In a descriptive retrospective analysis, Lurie et al. found that there is no supportive evidence to the idea that caesarean delivery of fetuses with Omphalocele is associated with an improved survival rate [1,15]. Most of the studies reviewed above did not control for confounding variables like, Omphalocele size, rate of intrapartum sac rupture, ready accessibility to treatment in tertiary centres, types and severity of associated fetal anomalies, presence of trial of vaginal delivery, type of surgical correction and post-operative morbidity.
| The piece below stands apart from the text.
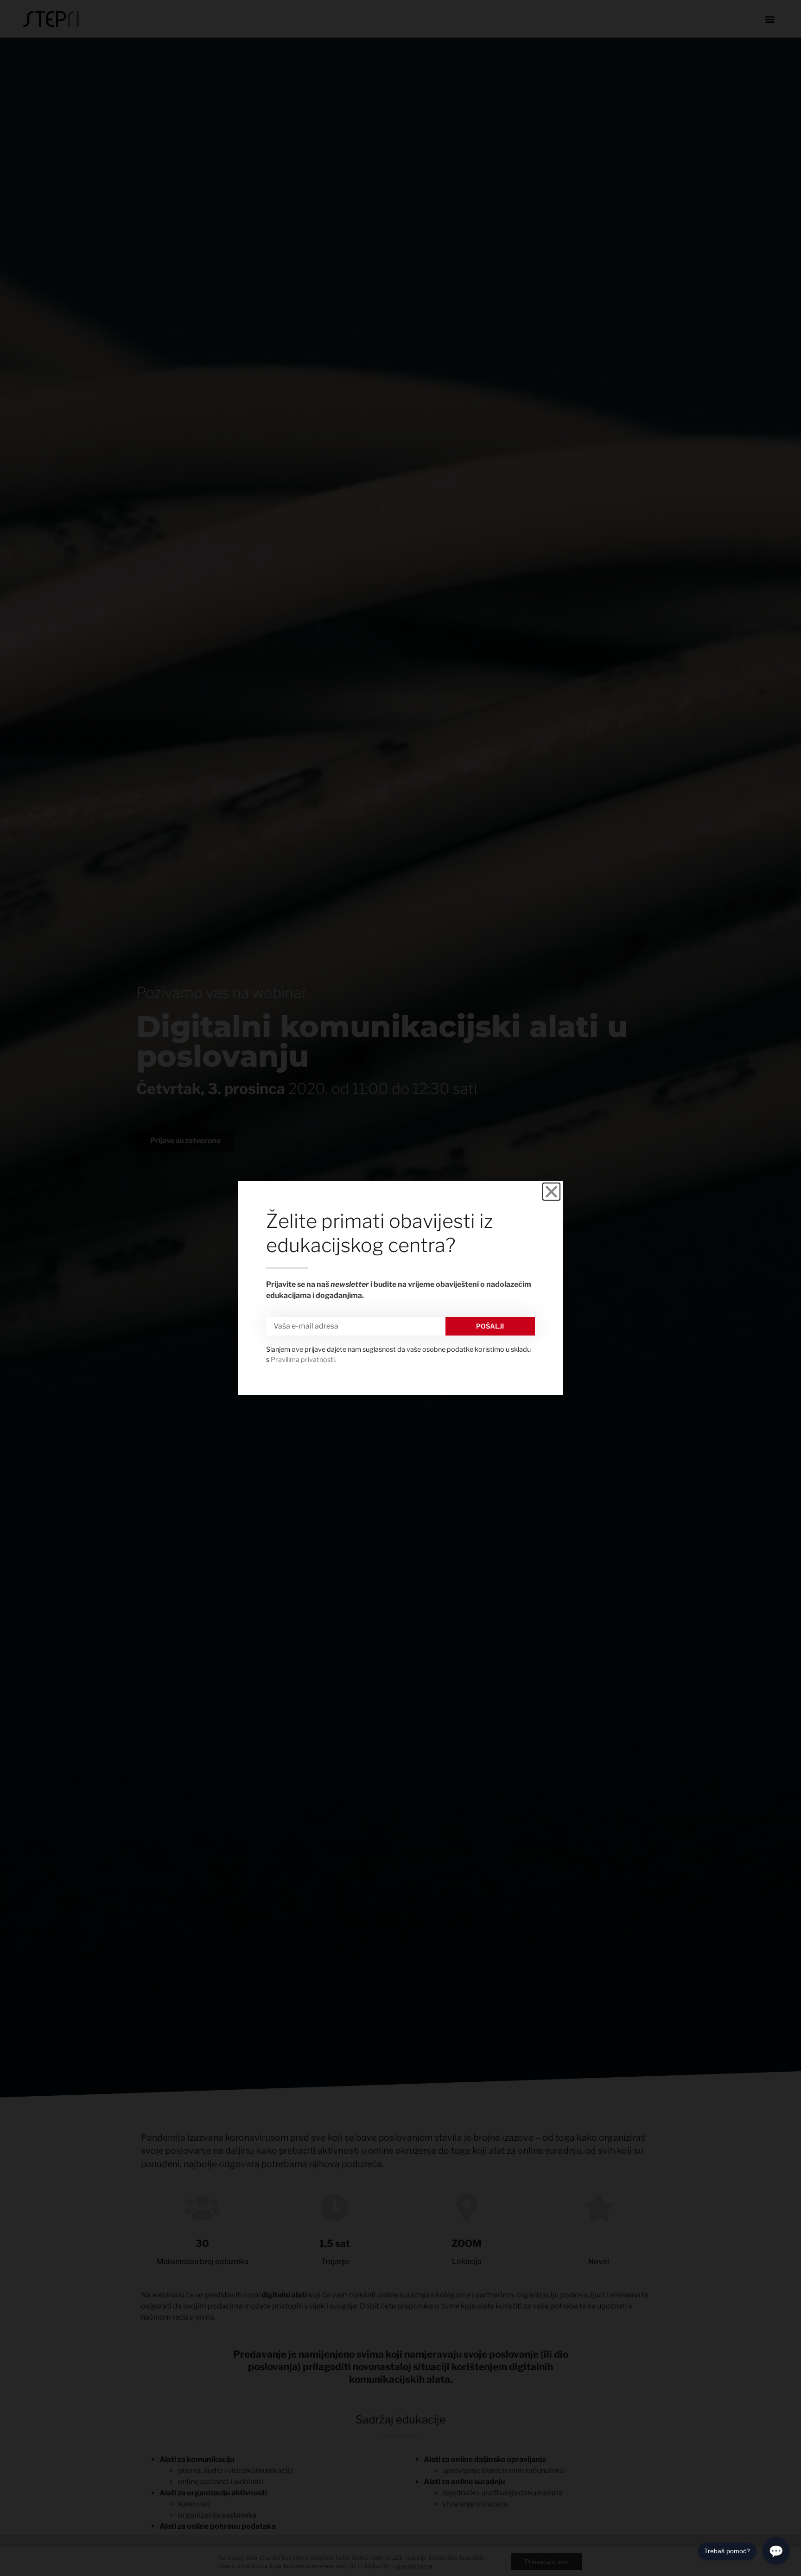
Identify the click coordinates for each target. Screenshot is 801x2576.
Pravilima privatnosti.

In isolated cases of small Omphalocele, there is no evidence that vaginal delivery is safer than caesarean section. However, Lurie et al. suggested that fetuses with giant Omphalocele >5 cm should be delivered by caesarean section [1,15]. Our case had emergency caesarean section because of the diagnosis of antenatal foetal distress following a Doppler ultrasound scan and the fact that the Omphalocele size on ultrasound scan was 10.2 cm, making it a large Omphalocele. Vaginal delivery at term should be offered to cases of Omphalocele with life threatening fetal anomalies [15]. Until there is a randomized trial of vaginal and caesarean delivery for cases of fetal Omphalocele, it would seem as if the preferred mode of delivery is the vaginal route which is safer for the mother and caesarean section reserved for obstetric indications and cases of large Omphalocele as it was in the index case. Following delivery, the baby was handed over to the paediatric surgical team in our hospital for further management of the Omphalocele.
Fetal Omphalocele is the commonest fetal anterior abdominal wall defect. With the wide spread use of ultrasound in the antenatal period, it is possible to diagnose this condition now. Follow up of this condition during the prenatal period is necessary. Appropriate decision as to the mode of delivery, should be at term, taken in the absence of any emergency.